Reproduce exactly every line of the listing below, from the line containing "The image size is (1372, 888)." down to the line containing "coord(523,129)", both included.

Lines of data
___
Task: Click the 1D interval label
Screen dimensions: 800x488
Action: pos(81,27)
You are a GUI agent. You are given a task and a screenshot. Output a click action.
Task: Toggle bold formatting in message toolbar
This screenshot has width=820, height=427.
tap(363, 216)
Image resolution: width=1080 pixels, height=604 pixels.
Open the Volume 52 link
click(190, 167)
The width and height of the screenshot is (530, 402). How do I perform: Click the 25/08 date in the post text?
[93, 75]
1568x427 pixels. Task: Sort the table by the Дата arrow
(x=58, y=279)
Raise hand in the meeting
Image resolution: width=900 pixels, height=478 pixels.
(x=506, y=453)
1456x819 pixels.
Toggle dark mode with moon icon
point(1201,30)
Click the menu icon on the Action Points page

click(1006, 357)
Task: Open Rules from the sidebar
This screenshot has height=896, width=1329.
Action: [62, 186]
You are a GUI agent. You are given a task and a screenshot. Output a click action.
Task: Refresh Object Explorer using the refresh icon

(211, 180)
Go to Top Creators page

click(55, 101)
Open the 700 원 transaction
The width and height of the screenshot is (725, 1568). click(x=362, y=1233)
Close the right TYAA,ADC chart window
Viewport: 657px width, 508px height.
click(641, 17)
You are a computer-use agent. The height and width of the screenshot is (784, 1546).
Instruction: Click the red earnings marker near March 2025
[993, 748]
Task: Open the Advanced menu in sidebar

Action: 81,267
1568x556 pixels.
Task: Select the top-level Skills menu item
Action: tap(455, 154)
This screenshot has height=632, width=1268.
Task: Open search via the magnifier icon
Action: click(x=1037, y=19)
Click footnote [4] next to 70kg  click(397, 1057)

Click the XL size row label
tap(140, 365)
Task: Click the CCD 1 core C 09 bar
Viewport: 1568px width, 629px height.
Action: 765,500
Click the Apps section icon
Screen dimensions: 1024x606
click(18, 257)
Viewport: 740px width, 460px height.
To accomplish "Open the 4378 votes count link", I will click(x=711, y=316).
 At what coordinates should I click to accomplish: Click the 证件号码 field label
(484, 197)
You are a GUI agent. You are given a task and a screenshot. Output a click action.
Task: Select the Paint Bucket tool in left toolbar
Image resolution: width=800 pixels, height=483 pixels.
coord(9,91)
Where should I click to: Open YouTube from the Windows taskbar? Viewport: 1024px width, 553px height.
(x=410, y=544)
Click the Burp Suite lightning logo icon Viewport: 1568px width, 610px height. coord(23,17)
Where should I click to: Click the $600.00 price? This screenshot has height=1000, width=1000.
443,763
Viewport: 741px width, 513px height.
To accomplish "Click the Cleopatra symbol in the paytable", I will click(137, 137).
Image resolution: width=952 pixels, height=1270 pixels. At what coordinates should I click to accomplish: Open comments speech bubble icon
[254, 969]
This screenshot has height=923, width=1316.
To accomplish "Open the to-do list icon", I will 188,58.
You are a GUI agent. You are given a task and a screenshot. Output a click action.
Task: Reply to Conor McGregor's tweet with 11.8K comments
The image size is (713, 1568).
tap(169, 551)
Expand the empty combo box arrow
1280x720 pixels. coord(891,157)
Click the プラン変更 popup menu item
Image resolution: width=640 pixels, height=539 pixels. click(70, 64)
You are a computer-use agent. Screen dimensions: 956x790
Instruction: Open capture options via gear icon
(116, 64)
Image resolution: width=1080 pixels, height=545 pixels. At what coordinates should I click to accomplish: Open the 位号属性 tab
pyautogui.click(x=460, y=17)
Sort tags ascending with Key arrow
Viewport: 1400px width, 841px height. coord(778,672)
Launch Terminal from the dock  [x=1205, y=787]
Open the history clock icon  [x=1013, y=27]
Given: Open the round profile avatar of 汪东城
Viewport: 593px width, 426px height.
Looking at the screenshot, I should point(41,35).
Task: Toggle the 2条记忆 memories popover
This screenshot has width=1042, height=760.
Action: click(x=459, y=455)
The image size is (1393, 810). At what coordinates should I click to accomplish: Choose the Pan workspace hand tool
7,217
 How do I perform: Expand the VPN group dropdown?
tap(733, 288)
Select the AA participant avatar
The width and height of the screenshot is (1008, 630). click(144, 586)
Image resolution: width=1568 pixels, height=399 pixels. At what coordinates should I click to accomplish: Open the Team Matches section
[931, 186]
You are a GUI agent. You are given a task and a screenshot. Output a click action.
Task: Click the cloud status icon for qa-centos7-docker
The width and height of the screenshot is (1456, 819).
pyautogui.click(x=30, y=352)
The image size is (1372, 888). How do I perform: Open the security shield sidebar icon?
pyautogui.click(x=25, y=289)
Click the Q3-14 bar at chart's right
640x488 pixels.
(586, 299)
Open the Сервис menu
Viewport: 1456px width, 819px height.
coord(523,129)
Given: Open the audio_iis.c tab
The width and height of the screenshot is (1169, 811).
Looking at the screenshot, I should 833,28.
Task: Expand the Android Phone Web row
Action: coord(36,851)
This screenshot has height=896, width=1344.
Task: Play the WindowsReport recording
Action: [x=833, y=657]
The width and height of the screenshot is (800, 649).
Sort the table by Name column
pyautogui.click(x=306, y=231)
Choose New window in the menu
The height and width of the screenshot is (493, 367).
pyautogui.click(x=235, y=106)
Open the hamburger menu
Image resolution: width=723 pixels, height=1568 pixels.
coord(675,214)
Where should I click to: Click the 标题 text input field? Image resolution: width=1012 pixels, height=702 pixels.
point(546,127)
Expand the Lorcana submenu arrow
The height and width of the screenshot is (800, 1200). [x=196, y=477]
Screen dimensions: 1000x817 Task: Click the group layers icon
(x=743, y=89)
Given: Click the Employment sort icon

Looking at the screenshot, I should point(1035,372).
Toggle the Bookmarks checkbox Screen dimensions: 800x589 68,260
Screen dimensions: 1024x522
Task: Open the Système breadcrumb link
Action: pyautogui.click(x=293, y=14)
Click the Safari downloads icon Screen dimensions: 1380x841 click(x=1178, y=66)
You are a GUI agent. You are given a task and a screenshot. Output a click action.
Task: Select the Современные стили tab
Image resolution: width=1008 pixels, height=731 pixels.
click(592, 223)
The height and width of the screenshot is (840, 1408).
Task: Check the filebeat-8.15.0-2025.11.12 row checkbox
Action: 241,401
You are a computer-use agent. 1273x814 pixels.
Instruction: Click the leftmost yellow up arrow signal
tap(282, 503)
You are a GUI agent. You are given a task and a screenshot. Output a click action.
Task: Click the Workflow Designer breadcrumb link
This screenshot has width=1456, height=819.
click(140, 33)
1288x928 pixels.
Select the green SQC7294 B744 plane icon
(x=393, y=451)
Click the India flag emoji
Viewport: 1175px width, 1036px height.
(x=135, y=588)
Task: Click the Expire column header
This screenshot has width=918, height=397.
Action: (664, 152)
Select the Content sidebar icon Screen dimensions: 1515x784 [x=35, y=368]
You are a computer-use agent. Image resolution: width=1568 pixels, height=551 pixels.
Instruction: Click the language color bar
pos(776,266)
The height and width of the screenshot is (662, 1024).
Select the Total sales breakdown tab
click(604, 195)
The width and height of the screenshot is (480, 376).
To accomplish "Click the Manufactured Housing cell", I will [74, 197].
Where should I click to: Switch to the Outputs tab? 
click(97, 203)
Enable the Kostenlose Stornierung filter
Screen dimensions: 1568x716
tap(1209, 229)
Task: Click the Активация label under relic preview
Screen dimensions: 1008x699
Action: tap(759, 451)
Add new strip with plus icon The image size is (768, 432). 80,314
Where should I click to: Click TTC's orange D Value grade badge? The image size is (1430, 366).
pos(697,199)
___
TASK RESULT
The image size is (1372, 888). How do I perform: Open the security shield sidebar icon?
pyautogui.click(x=25, y=289)
Click the Q3-14 bar at chart's right
640x488 pixels.
(586, 299)
Open the Сервис menu
Viewport: 1456px width, 819px height.
coord(523,129)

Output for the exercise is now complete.